To do | The whole set of entries is to be restated word for word.

-- Opening Marker --

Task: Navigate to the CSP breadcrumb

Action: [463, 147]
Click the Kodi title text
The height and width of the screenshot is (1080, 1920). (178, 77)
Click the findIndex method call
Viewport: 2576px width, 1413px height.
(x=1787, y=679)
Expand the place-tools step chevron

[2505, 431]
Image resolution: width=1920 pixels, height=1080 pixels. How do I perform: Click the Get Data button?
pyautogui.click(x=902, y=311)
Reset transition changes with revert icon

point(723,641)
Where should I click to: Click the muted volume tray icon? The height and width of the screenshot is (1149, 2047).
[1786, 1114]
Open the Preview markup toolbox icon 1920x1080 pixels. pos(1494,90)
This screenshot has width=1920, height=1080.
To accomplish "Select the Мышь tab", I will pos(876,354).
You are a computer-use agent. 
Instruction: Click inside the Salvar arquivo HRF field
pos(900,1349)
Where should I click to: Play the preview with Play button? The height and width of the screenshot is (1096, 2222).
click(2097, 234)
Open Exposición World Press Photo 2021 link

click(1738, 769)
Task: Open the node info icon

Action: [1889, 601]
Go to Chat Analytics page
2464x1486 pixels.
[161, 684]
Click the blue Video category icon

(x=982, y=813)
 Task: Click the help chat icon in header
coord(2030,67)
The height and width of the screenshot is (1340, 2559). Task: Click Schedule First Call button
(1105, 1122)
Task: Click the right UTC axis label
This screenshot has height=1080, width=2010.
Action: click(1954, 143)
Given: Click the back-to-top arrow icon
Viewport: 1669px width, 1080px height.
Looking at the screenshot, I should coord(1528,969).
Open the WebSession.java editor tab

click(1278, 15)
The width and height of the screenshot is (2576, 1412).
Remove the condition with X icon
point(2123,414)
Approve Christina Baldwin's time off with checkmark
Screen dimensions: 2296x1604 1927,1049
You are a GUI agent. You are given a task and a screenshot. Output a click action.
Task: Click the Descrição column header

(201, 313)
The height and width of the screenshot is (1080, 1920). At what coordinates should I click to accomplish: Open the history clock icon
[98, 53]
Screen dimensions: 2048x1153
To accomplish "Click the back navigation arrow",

-- Closing Marker --

Response |
Task: Navigate to the CSP breadcrumb

Action: [463, 147]
Click the Kodi title text
The height and width of the screenshot is (1080, 1920). (178, 77)
Click the findIndex method call
Viewport: 2576px width, 1413px height.
(x=1787, y=679)
Expand the place-tools step chevron

[2505, 431]
Image resolution: width=1920 pixels, height=1080 pixels. How do I perform: Click the Get Data button?
pyautogui.click(x=902, y=311)
Reset transition changes with revert icon

point(723,641)
Where should I click to: Click the muted volume tray icon? The height and width of the screenshot is (1149, 2047).
[1786, 1114]
Open the Preview markup toolbox icon 1920x1080 pixels. pos(1494,90)
This screenshot has width=1920, height=1080.
To accomplish "Select the Мышь tab", I will pos(876,354).
You are a computer-use agent. 
Instruction: Click inside the Salvar arquivo HRF field
pos(900,1349)
Where should I click to: Play the preview with Play button? The height and width of the screenshot is (1096, 2222).
click(2097, 234)
Open Exposición World Press Photo 2021 link

click(1738, 769)
Task: Open the node info icon

Action: [1889, 601]
Go to Chat Analytics page
2464x1486 pixels.
[161, 684]
Click the blue Video category icon

(x=982, y=813)
 Task: Click the help chat icon in header
coord(2030,67)
The height and width of the screenshot is (1340, 2559). Task: Click Schedule First Call button
(1105, 1122)
Task: Click the right UTC axis label
This screenshot has height=1080, width=2010.
Action: click(1954, 143)
Given: Click the back-to-top arrow icon
Viewport: 1669px width, 1080px height.
Looking at the screenshot, I should coord(1528,969).
Open the WebSession.java editor tab

click(1278, 15)
The width and height of the screenshot is (2576, 1412).
Remove the condition with X icon
point(2123,414)
Approve Christina Baldwin's time off with checkmark
Screen dimensions: 2296x1604 1927,1049
You are a GUI agent. You are given a task and a screenshot. Output a click action.
Task: Click the Descrição column header

(201, 313)
The height and width of the screenshot is (1080, 1920). At what coordinates should I click to accomplish: Open the history clock icon
[98, 53]
Screen dimensions: 2048x1153
To accomplish "Click the back navigation arrow",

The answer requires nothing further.